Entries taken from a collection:
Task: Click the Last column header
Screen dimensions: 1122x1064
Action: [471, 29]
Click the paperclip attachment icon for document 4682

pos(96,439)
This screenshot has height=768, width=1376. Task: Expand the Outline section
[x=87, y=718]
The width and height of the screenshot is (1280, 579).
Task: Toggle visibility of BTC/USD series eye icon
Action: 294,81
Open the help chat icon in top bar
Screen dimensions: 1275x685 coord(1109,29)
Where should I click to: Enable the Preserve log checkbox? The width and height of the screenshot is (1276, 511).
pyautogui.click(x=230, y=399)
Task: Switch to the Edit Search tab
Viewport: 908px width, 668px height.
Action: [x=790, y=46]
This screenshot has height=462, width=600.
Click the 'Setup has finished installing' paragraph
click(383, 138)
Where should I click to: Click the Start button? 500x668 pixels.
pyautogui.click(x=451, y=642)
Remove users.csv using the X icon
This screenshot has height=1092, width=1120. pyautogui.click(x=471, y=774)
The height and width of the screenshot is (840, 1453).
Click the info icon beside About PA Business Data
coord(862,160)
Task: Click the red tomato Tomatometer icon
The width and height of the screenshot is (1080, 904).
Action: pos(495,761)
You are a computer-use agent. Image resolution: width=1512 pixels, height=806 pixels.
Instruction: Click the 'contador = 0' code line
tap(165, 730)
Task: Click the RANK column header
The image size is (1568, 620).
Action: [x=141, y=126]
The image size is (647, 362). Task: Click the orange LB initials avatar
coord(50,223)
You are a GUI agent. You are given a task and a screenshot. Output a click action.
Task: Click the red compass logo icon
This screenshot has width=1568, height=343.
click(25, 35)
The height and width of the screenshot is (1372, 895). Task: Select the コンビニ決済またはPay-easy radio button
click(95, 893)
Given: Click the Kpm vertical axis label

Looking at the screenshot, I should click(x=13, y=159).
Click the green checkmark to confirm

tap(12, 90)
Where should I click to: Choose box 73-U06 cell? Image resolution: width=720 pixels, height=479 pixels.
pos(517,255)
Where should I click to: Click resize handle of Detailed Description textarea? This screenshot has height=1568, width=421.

● **Work task**:
Determine how many lines in the entries above contain the word "header", and respond with the number alone.

● **Response to the task**:
2